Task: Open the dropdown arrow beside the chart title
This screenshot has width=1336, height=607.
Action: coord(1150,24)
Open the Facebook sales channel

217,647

————————

→ **What the task asks**
From the preceding material, extract every line exactly.

→ **Answer for this exercise**
Task: Open the dropdown arrow beside the chart title
This screenshot has width=1336, height=607.
Action: coord(1150,24)
Open the Facebook sales channel

217,647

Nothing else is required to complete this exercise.